Ethical Hacking as Strategic Cyber Defense: A Rule-of-Law Framework for National Security and Digital Resilience

Aditi Munmun Sengupta1
1 MBBS, ADPC (Advanced Diploma in Psychological Counselling), MS in Clinical and Bioanalytical Chemistry, PhD (Physiology), Member of Academy of Family Physicians of India, Harvard Medical School Post Graduate Association member, Kolkata, India.

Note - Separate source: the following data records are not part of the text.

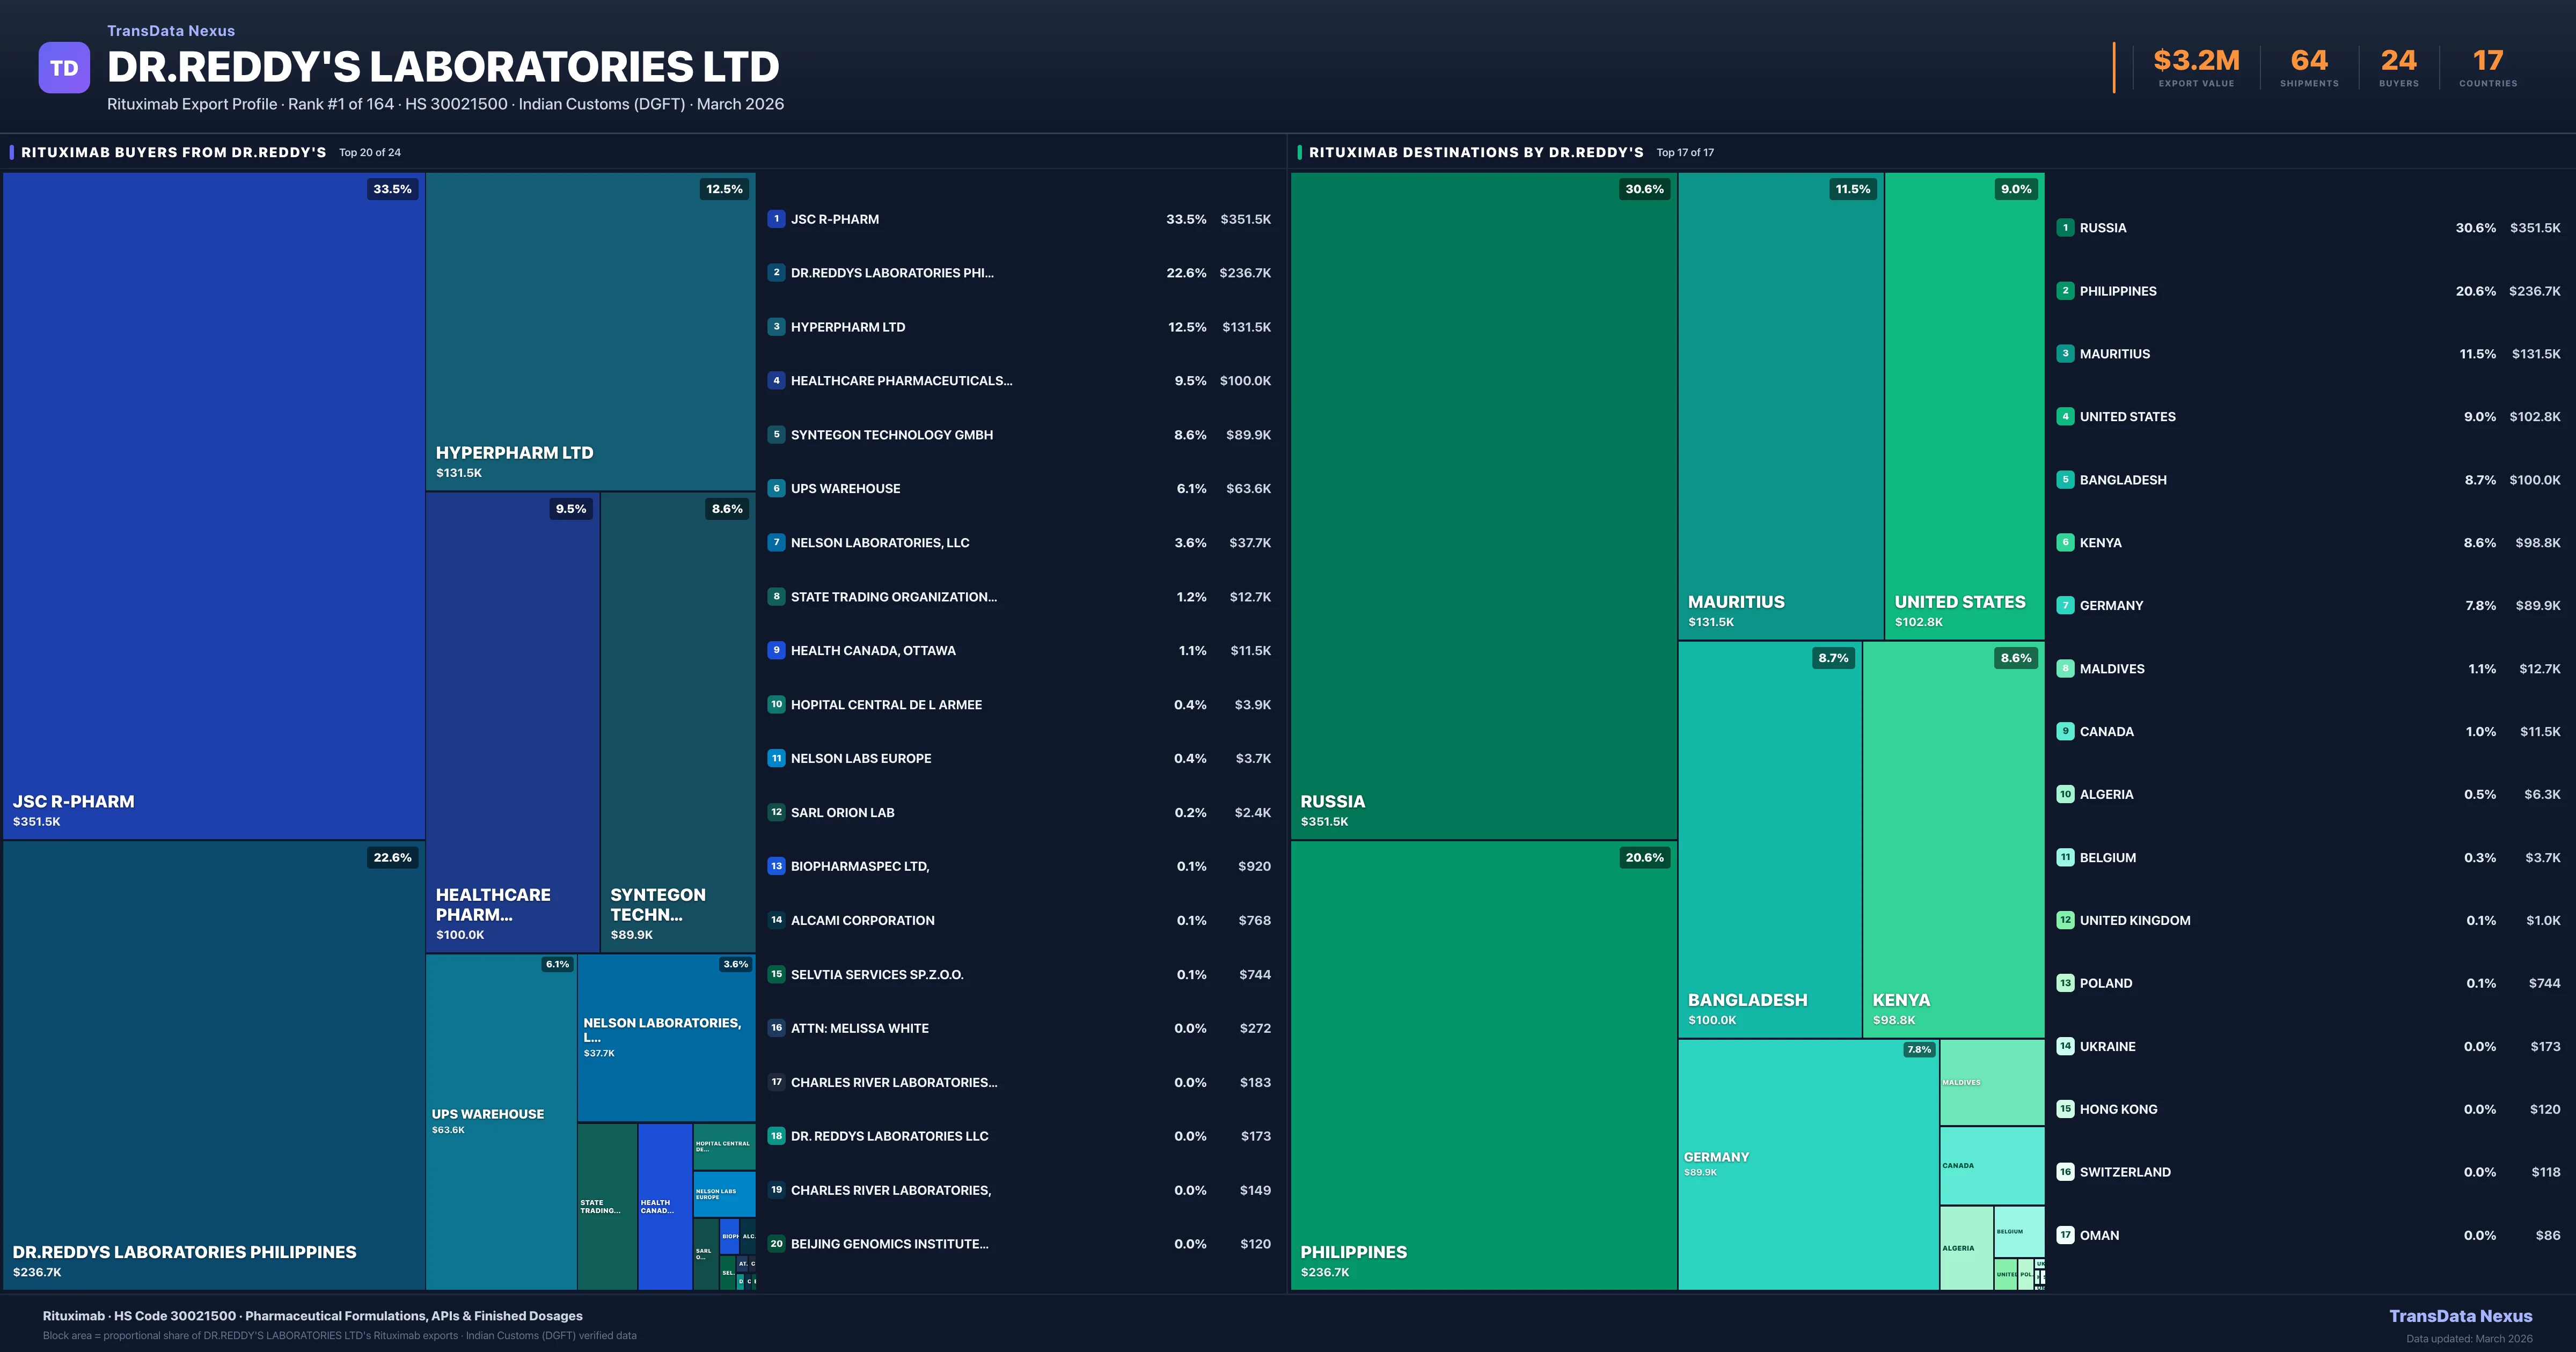The image size is (2576, 1352).
Task: Select rank badge 1 beside JSC R-PHARM
Action: 777,219
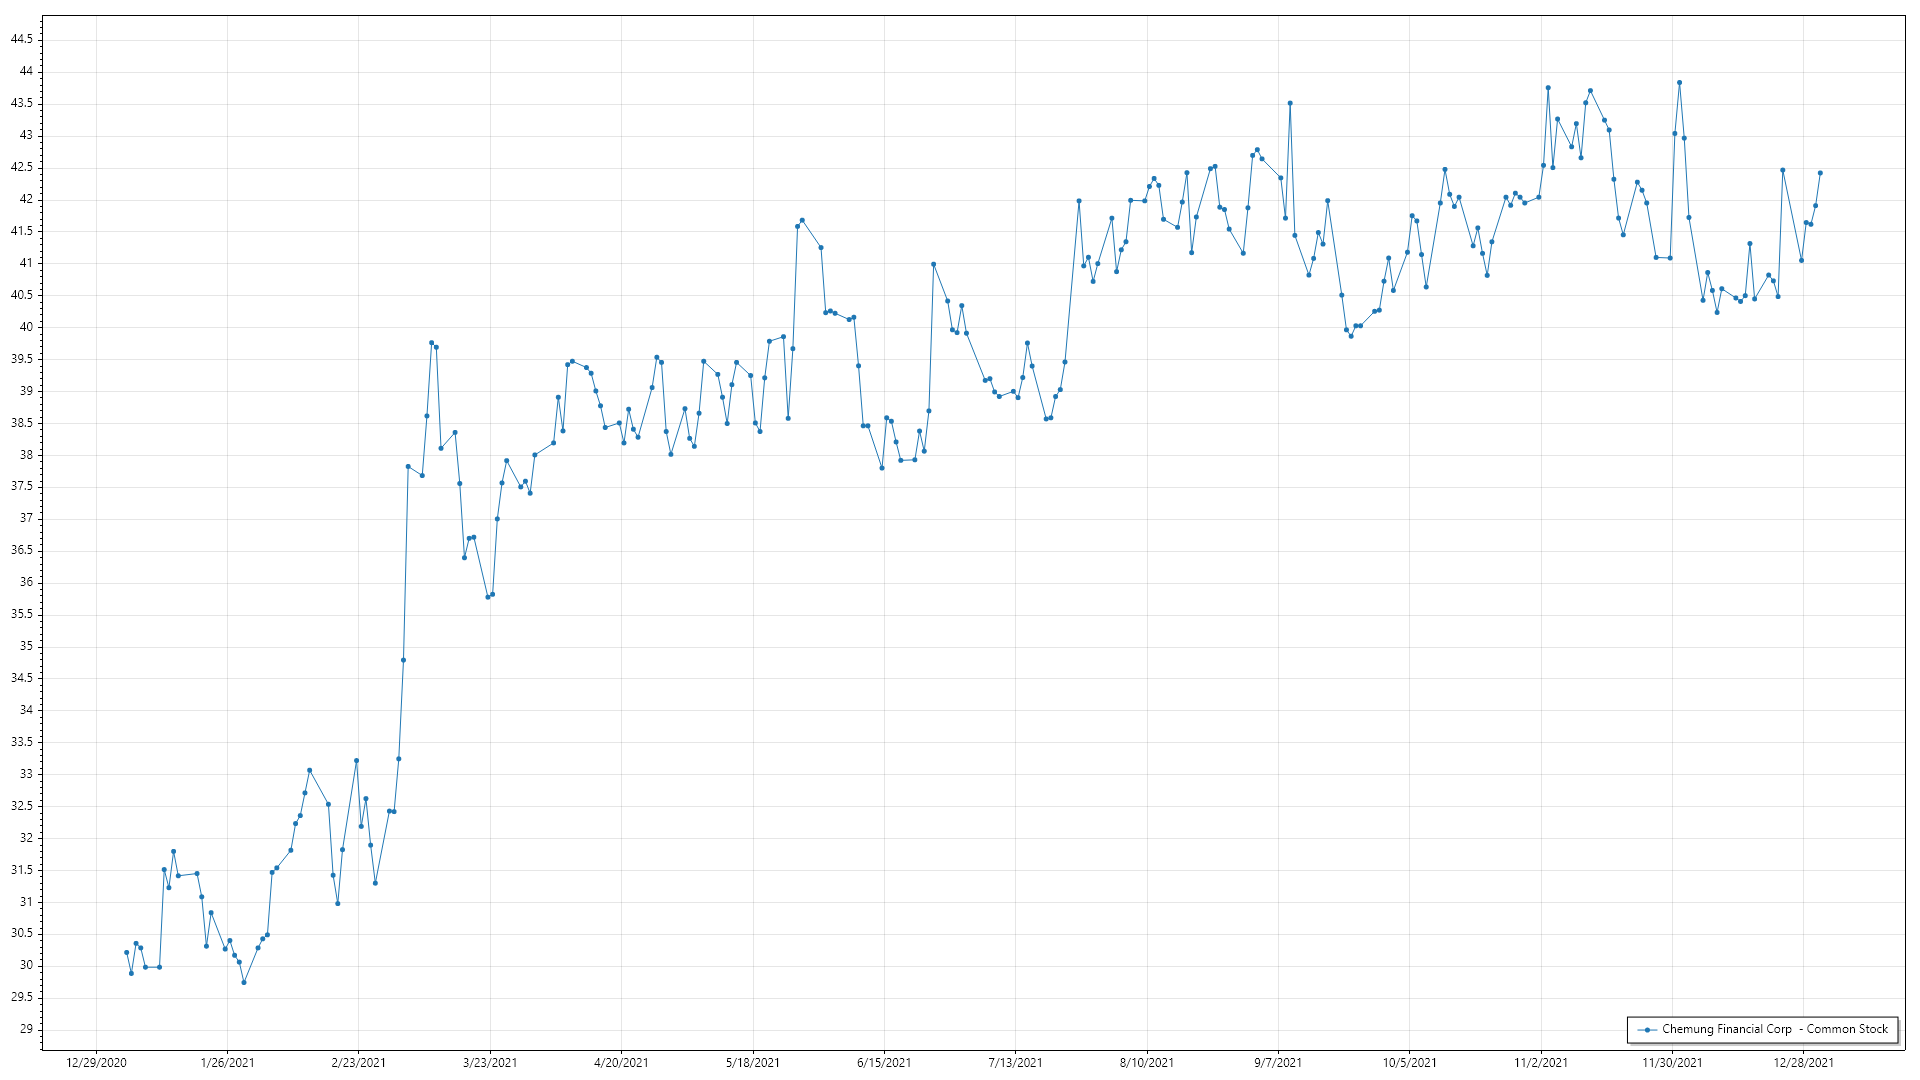The height and width of the screenshot is (1080, 1920).
Task: Click the Chemung Financial Corp legend label
Action: pyautogui.click(x=1774, y=1029)
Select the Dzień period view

Published Online: May-August 2026

Pages: 852-858

Abstract

Objective To develop a defense-oriented ethical framework that distinguishes lawful cybersecurity practices from malicious cyber intrusions and provides a governance model for ethical hacking within the United States national security context. Methods A narrative review methodology was employed to synthesize interdisciplinary literature on cybersecurity, cyber law, computer ethics, penetration testing, hacktivism, state-sponsored cyber operations, and responsible vulnerability disclosure. The review integrated legal, ethical, and policy perspectives with illustrative case studies, including Microsoft’s responsible vulnerability disclosure model and the Colonial Pipeline ransomware attack, to evaluate the conditions under which hacking may be ethically and legally justified. Results The review identified five essential criteria for ethically defensible cyber operations: legitimate authority, defensive necessity, non-malicious intent, proportionality, and accountable disclosure. Building on these principles, the study proposes the Defense Ethical Cyber Operations (DECO) Framework, comprising Defensive Necessity, Ethical Constraint, Command Accountability, and Operational Transparency. The framework distinguishes authorized defensive cyber activities from cybercrime, hacktivism, and politically motivated intrusion. The analysis further supports legal reforms promoting responsible vulnerability disclosure, bug bounty programs, safe-harbor protections, clear authorization boundaries, and rapid reporting mechanisms for critical infrastructure vulnerabilities while maintaining stringent penalties for extortion, sabotage, espionage, and data theft. Conclusion Ethical hacking, when conducted under legitimate authority and robust legal oversight, represents a strategic component of national cyber defense rather than a threat to security. The proposed DECO Framework offers a practical policy model for strengthening cyber resilience, promoting accountable security research, and supporting democratic governance of cyberspace Graphical abstract: This figure illustrates ethical hacking as a regulated defensive cyber strategy guided by authority, necessity, proportionality, disclosure, and accountability.